Today, when it comes to forensic analysis of terabyte-sized eDiscovery cases in Microsoft Purview, you’re hitting hard architectural limits. The current search standard, the Keyword Query Language (KeyQL), is optimized for full-text searches, but becomes a massive bottleneck when it comes to metadata aggregation and pattern recognition. The previous workaround – the export of case data to external analysis tools such as Power BI – massively increases the attack surface and creates serious data governance problems (shadow IT).
To eliminate this risky media disruption, Microsoft will natively integrate the Kusto Query Language (KQL) into the new Advanced Review Set Explorer (Roadmap ID 484086) starting in February 2026 (Preview). This gives you the computing power of the Azure Data Explorer engine directly on your backed up case data, making big data analytics high-performance and fully within the protected compliance perimeter.
From search rings to data pipelines
The difference between KeyQL and KQL is not only syntactic, but fundamentally affects the way the underlying Azure architecture is queried.
KeyQL works index-based (similar to Lucene). You define search criteria, and the engine searches the inverted index for hits. The result is static. KQL, on the other hand, is an analytical pipeline language for columnar databases. To detect anomalies in communication patterns, you causally link filtering, aggregation, and transformation steps together, with the output of one step being the input of the next.




By using KQL directly in the Review Set, you can now access over 100 metadata properties of the indexed documents, Teams chats, and emails. In concrete terms, this means that you are no longer just looking for the word “Project X”. You create a pipeline that visualizes in real time how the frequency of communication to “Project X” has changed over time between the development department and external domains, which allows you to isolate the exact time window of an information outflow.
Real-time analysis under strict RBAC control
The human eye recognizes graphic patterns and outliers much faster than endless table rows.

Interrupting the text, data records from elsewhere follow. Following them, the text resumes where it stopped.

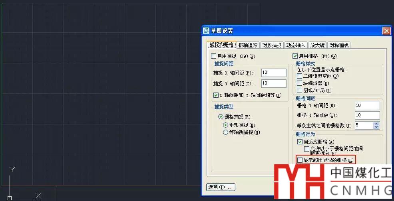Toggle X 轴间距和 Y 轴间距相等 checkbox
The image size is (394, 201).
click(x=216, y=95)
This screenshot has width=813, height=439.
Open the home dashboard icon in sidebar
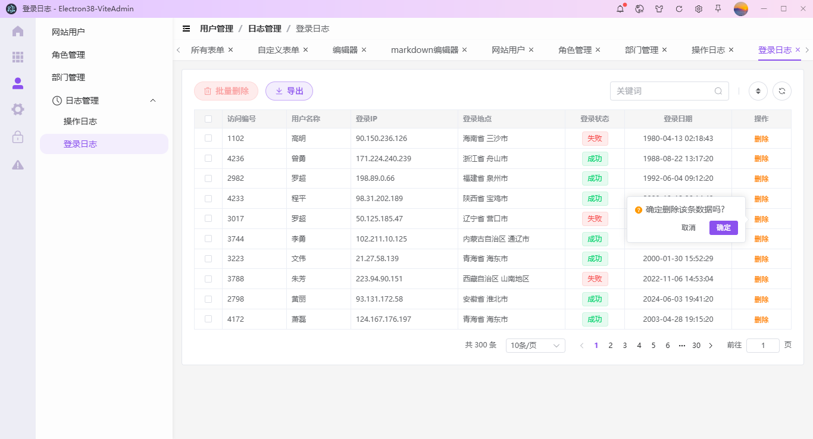[17, 30]
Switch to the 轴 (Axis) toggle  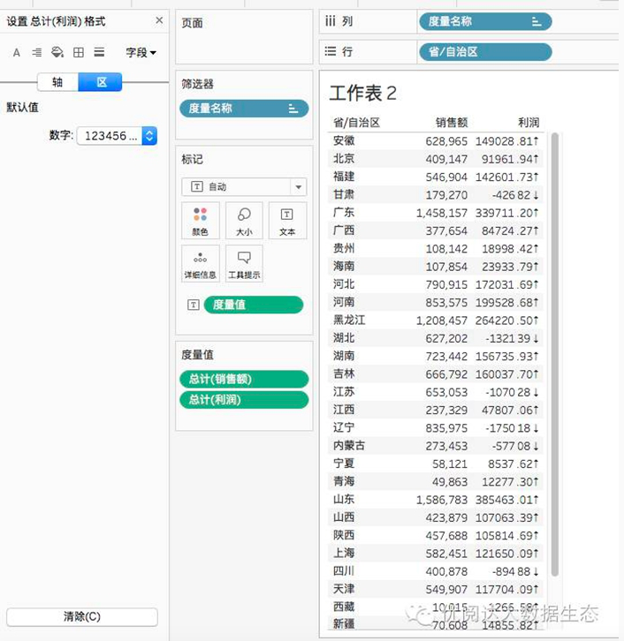pos(57,82)
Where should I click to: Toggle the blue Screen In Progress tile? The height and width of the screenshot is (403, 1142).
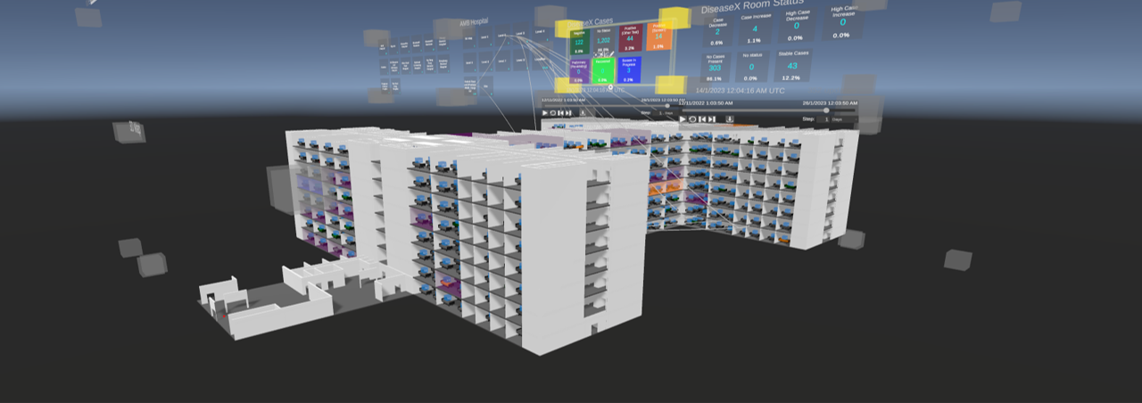(630, 72)
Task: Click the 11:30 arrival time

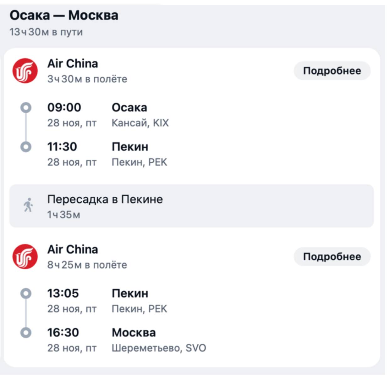Action: point(62,147)
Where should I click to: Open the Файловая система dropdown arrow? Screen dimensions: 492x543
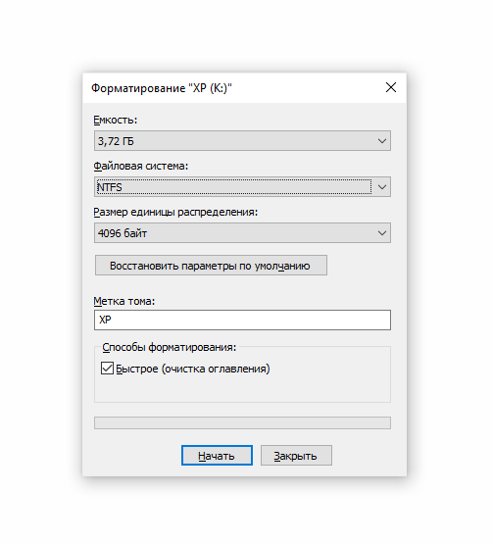click(x=382, y=187)
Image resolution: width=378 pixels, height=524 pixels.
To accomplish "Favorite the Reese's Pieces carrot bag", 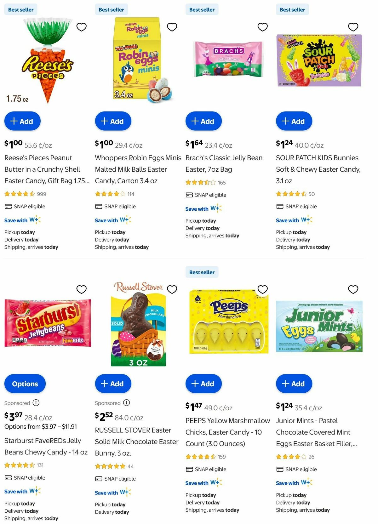I will 82,27.
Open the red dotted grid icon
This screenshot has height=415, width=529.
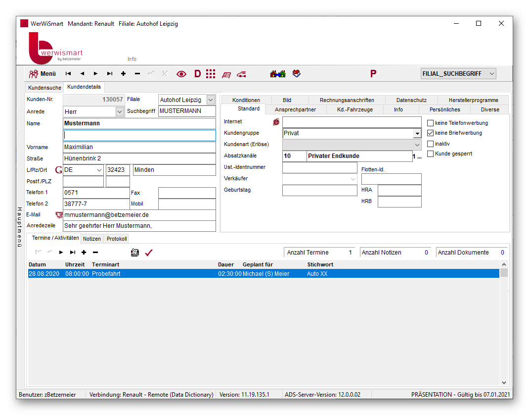tap(211, 74)
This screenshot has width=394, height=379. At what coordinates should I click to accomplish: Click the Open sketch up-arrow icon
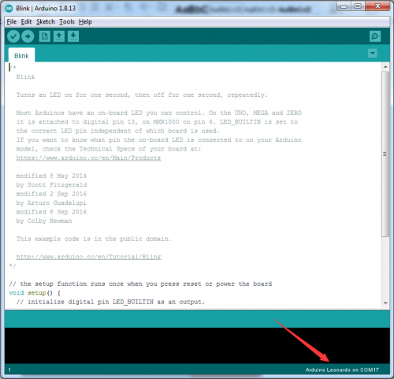click(x=59, y=36)
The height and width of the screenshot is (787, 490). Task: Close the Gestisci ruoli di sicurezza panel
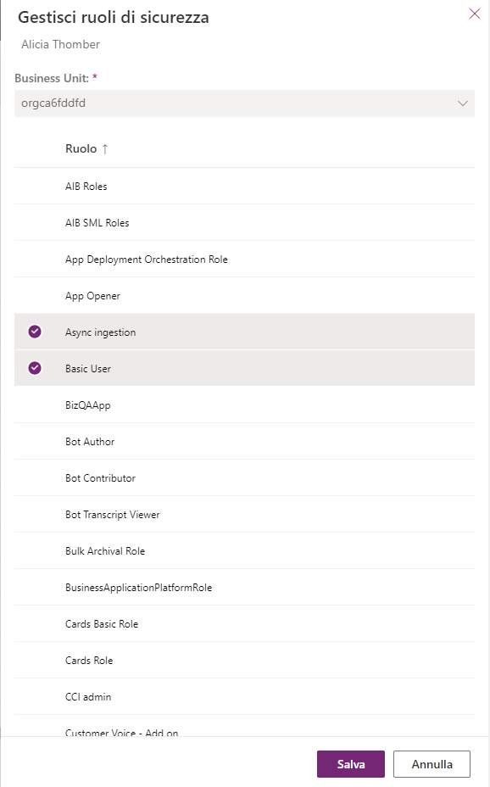pyautogui.click(x=475, y=14)
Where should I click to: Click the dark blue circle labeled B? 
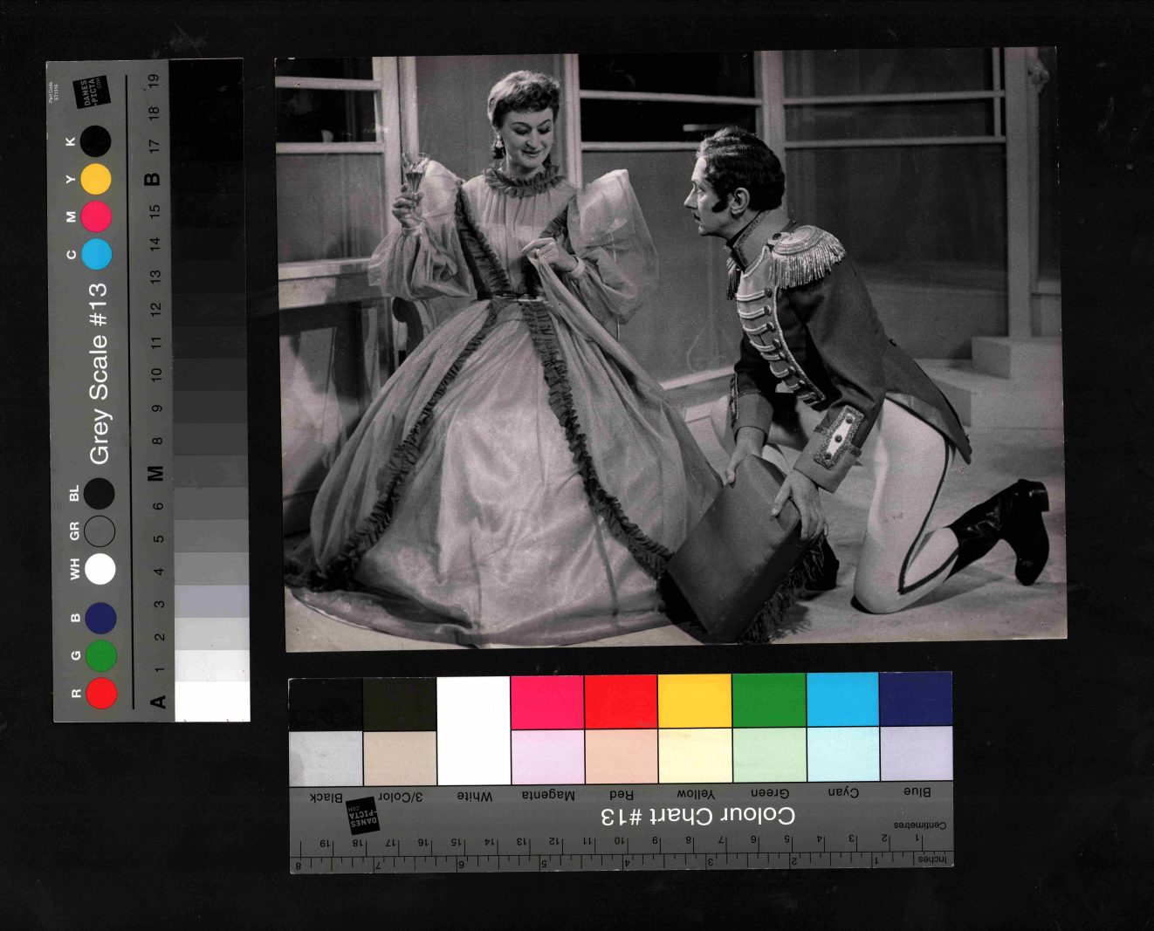point(101,618)
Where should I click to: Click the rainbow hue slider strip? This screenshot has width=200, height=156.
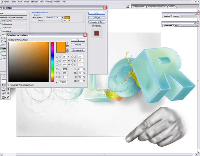point(52,61)
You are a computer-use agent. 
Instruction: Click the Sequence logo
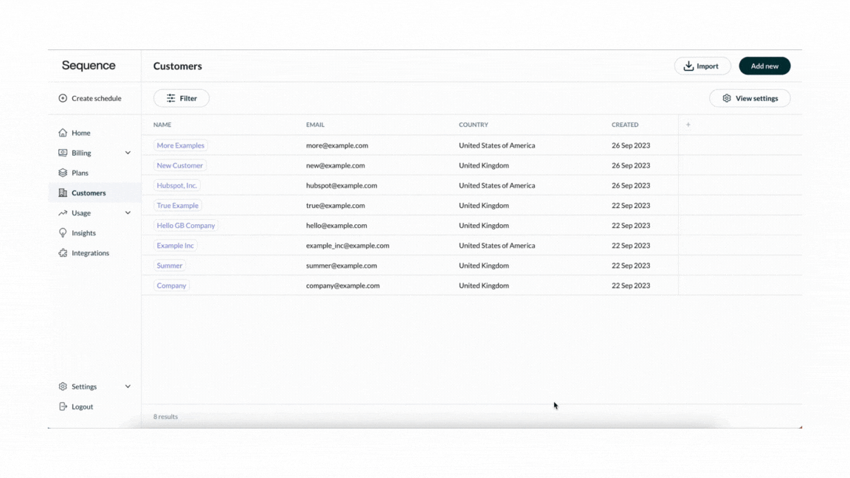point(89,65)
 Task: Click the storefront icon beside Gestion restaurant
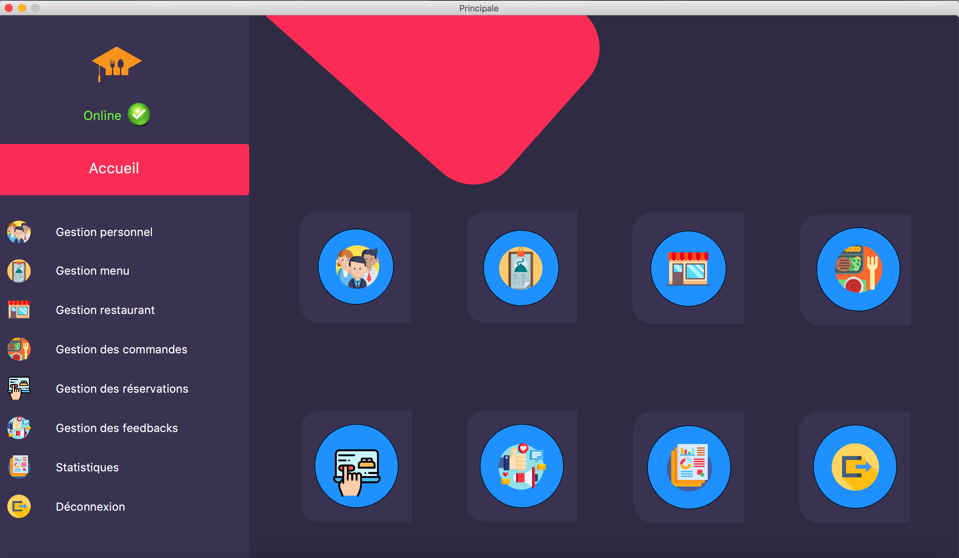[x=18, y=310]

The Advanced Review Set Explorer therefore introduces native rendering functions that fundamentally change the triage process.
Instead of blindly searching through a list of 150,000 documents, you first generate a histogram of the data distribution using KQL. This way, you’ll immediately spot spikes or unusual clusters – such as a sudden spike in encrypted .ziparchives over a weekend.
A typical KQL workflow for visualization looks like this:
// Beispiel: Tägliches Volumen von ZIP-Dateien visualisieren
ReviewSet
| where FileType == "zip"
| summarize Count=count() by bin(Timestamp, 1d)
| render timechart
You isolate this data bucket with the click of a mouse and drastically limit the amount of review for the legal reviewers. The effect: The external legal fees for the manual review effort decrease exponentially.
Seamless integration without authorization chaos
The best thing about this architecture: Microsoft enables parallel operation. KeyQL remains available for simple ad-hoc searches. However, those who use the new KQL functions benefit from the existing security architecture:
- Strict RBAC Loyalty: The engine respects the existing eDiscovery permissions model of the M365 tenant. No additional Azure permissions are required.
- Same data, better tools: A reviewer sees exactly the same data in the Advanced Explorer as in the standard view.
- Seamless auditing: Compliance guidelines and auditing logs capture the execution of KQL queries just as precisely as classic search queries.
Result
From an IT security and data governance perspective, the integration of the Kusto engine into Purview is the most important architectural step of the year. Any export of case data – even to encrypted drives or SharePoint sites – is a potential compliance violation under the GDPR. Once data leaves the eDiscovery tool, the retention labels and access controls configured there no longer apply.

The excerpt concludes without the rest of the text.